- Developer: Her Interactive
- Publisher: DreamCatcher
- Composer: Kevin Manthei
- Series: Nancy Drew
- Platforms: DVD player, Windows
- Release: NA: October 5, 2004 (Win); NA: June 2006 (DVD);
- Genre: Adventure
- Mode: Single player

= Nancy Drew: Curse of Blackmoor Manor =

2004 video game

Curse of Blackmoor Manor is the 11th game in the Nancy Drew point-and-click adventure game series by Her Interactive. The game is available for play on Microsoft Windows platforms as well as on DVD, Steam, and GOG.com released a digital version on their site. It has an ESRB rating of E for moments of mild violence and peril. Players take on the first-person view of fictional amateur sleuth Nancy Drew and must solve the mystery through interrogation of suspects, solving puzzles, and discovering clues. There are two levels of gameplay, Junior and Senior detective modes, each offering a different difficulty level of puzzles and hints; however neither of these changes affect the actual plot of the game. The game is loosely based on the book The Bluebeard Room (1985).

==Plot==
Nancy Drew travels to England at the request of her neighbor, Mrs. Petrov, to investigate strange behavior from her daughter Linda, who has recently married Hugh Penvellyn, an English diplomat. Linda is currently living in Blackmoor Manor, a 14th-century mansion inhabited for many centuries by the storied Penvellyn family. Linda has become bedridden, refusing to come out from behind her bed curtain, and has developed strange symptoms including extreme hunger and thirst, a craving for raw meat, hairy hands, and uncharacteristic bursts of anger at her new husband.
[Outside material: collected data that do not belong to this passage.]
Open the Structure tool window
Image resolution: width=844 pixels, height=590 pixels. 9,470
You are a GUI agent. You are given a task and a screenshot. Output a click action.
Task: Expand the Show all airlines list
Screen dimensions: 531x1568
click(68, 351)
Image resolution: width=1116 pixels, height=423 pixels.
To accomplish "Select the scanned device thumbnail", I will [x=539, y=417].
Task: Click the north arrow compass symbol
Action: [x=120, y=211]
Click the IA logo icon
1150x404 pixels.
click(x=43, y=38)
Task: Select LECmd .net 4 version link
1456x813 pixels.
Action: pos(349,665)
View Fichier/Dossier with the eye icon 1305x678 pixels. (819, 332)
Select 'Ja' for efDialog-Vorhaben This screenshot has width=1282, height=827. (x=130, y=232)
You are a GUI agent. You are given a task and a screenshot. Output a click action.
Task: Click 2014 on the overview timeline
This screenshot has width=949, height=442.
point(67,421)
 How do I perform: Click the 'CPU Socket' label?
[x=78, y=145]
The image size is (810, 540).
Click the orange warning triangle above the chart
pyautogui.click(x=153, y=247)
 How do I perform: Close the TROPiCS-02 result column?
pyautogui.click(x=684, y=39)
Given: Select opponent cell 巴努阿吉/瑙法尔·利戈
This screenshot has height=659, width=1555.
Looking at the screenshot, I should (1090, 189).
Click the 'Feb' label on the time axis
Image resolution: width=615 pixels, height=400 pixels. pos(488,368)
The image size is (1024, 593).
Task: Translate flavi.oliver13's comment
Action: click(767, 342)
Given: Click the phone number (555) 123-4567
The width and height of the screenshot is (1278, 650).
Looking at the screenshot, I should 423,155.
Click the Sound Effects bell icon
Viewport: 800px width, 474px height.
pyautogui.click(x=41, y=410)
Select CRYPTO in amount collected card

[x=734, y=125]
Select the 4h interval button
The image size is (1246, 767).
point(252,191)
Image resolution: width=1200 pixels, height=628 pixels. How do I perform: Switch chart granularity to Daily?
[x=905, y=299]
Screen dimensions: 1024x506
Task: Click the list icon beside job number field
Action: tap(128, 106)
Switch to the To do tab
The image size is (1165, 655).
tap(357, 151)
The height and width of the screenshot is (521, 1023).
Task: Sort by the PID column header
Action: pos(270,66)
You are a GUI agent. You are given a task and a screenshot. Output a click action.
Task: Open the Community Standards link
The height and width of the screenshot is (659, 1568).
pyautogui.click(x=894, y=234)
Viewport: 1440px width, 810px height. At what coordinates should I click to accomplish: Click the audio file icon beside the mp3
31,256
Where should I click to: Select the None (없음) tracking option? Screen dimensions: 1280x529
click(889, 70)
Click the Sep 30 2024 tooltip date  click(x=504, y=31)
Hugh is away on business, so the only other current residents of the mansion are Jane Penvellyn, Hugh's 12-year-old daughter from a previous marriage; Leticia Drake, Hugh's aunt; and Nigel Mookerjee, a historian who is researching the manor and the Penvellyn family. Jane's private tutor, Ethel Bosinny, also visits the manor for several hours each day to teach her lessons.

When Nancy arrives at the front door of the mansion, her name is called out by what appears to be a mysterious creature with glowing red eyes. Mrs. Drake answers the door but does not see the creature, and she immediately dismisses Nancy's concerns. When Nancy meets Jane, she tells her that she saw a "lady in black" putting something on Linda's nightstand, and her symptoms developed shortly thereafter.

Nancy learns from Nigel that the Penvellyn family have long been rumored to be guarding a precious treasure within the mansion. The Penvellyns also have a troubled history: in the 17th century, Elinor Penvellyn was rumored to have cursed her husband and turned him into the "Beast of Blackmoor," a creature with glowing red eyes and sharp fangs, after he found out about the family treasure. Elinor was later burned at the stake after being convicted of witchcraft by Oliver Cromwell.

Nancy visits Linda, who tells her that during her first days in the mansion she accidentally discovered a secret passageway in which she found an ancient curse written on the wall, and upon returning to her bedroom she found a note on her nightstand with the same curse written on it. Linda believes the curse is causing her symptoms, and insists that Nancy leave her alone and go home. Nancy discovers multiple connecting secret passageways throughout the mansion that are filled with puzzles that appear to lead to the family treasure. She also consults an expert in lycanthropy about the possibility that Linda is turning into a werewolf.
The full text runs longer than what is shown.